Nagios not cleaning up old switch configs from mrtg?

aclauss · Post by **aclauss** » Mon Jan 31, 2022 10:24 am

This weekend, the Nagios VM (based on the VMWare image provided by Nagios) has started sending emails to the "root" account every 5 minutes. This looks to be coming from the cronjob for mrtg, subject line of the emails is:
Cron <root@nagios> LANG=C LC_ALL=C /usr/bin/mrtg /etc/mrtg/mrtg.cfg --lock-file /var/lib/mrtg/mrtg.lock --confcache-file /var/lib/mrtg/mrtg.ok --user=nagios --group=nagios

The email is quite long, and is basically a whole bunch of SNMP failures (example below):

SNMPGET Problem for ifInOctets.10102 ifOutOctets.10102 on readonly@IP-address-snipped::::1:v4only: No response from remote host "IP-address-snipped" at /usr/bin/../lib/mrtg2/Net_SNMP_util.pm line 594.
Net_SNMP_util::snmpget('readonly@IP-address-snipped:161::::1:v4only', 'HASH(0x235dfb8)', 'ifInOctets.10102', 'ifOutOctets.10102') called at /usr/bin/mrtg line 2331
main::getsnmparg('HASH(0x1546de8)', 'HASH(0x2361b38)', 'HASH(0x1434fa8)', 'HASH(0x18ea380)') called at /usr/bin/mrtg line 2511
main::readtargets('HASH(0x1546de8)', 'ARRAY(0x15b12a8)', 'HASH(0x1434fa8)') called at /usr/bin/mrtg line 404
main::main called at /usr/bin/mrtg line 144

Most, if not all, of the IPs in this email are for network switches that were previously configured to be monitored by Nagios but have since been removed (some removed months ago).
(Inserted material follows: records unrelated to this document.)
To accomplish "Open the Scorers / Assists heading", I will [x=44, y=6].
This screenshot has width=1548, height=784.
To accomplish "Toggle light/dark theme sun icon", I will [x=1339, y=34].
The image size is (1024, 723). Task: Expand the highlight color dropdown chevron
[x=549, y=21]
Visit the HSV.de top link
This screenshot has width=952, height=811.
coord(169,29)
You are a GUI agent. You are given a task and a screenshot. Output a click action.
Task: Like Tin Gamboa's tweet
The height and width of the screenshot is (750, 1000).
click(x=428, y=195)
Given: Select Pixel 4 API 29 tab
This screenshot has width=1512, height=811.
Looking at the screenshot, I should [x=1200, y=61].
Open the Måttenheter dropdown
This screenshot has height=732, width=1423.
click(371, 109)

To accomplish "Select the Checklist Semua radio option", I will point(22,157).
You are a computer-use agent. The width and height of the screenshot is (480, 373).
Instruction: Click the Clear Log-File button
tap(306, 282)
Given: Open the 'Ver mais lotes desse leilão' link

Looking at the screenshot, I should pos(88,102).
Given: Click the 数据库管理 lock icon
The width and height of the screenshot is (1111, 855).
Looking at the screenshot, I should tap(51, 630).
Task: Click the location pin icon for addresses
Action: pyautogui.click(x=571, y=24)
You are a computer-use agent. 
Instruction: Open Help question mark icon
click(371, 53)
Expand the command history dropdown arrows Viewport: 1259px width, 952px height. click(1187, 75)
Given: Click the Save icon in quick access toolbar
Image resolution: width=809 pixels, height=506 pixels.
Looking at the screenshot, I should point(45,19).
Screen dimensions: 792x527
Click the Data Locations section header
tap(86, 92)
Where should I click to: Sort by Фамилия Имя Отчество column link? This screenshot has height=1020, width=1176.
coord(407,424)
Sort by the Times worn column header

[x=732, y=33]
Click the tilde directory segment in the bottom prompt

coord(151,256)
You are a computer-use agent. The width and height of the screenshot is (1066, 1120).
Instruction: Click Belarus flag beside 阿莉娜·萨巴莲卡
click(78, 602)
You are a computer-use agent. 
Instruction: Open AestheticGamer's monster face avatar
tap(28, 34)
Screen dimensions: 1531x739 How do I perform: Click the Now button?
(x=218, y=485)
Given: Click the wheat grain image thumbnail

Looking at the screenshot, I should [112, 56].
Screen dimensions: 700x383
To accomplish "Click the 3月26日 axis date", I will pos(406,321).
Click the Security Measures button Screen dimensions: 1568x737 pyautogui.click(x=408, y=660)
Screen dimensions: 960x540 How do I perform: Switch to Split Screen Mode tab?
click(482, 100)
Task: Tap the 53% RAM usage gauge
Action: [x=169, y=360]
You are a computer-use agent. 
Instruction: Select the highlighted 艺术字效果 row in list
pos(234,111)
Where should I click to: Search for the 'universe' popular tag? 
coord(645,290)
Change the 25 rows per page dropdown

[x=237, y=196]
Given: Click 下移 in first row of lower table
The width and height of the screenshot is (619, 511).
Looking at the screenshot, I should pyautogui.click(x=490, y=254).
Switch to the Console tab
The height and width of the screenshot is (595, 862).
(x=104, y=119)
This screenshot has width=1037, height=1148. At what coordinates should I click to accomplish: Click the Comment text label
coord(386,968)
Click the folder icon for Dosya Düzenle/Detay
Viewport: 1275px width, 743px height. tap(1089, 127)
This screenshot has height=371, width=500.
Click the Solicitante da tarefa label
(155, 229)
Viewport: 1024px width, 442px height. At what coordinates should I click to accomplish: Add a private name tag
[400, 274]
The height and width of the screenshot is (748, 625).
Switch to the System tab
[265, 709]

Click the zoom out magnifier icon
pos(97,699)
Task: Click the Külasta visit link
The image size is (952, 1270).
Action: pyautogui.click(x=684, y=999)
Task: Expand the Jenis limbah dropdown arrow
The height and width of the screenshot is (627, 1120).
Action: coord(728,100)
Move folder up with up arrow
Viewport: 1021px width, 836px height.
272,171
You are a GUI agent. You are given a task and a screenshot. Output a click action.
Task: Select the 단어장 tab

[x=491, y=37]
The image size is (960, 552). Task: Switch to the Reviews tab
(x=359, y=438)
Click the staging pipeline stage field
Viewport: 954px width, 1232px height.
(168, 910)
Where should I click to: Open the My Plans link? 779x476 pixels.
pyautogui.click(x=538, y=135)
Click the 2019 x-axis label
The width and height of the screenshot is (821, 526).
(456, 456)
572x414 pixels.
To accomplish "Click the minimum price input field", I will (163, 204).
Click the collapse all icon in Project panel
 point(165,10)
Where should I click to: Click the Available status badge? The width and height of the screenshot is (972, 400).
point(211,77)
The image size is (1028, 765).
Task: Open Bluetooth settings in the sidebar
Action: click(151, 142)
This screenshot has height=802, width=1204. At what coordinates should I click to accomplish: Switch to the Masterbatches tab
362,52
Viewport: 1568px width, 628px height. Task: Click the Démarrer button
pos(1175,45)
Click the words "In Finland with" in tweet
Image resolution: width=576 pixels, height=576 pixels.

This brings two questions to mind:
1) Why is the underlying operating system sending emails every 5 minutes for these failures? These aren't actual Nagios application-level notifications. Historically, the VM has been sending emails typically once a day, related to the "automysqlbackup" cron (these don't seem to be errors, but informational with the output of the backup job). We've just ignored those since they are low-volume, but now these mrtg ones are flooding.

2) Why are these older addresses still being queried? Looking on the file system, the /etc/mrtg/conf.d/ folder contains cfg files for some 55 IP addresses. But Nagios itself only has 4 switches configured in it at this time. It seems like Nagios XI is not deleting these files when the corresponding hosts/services are deleted?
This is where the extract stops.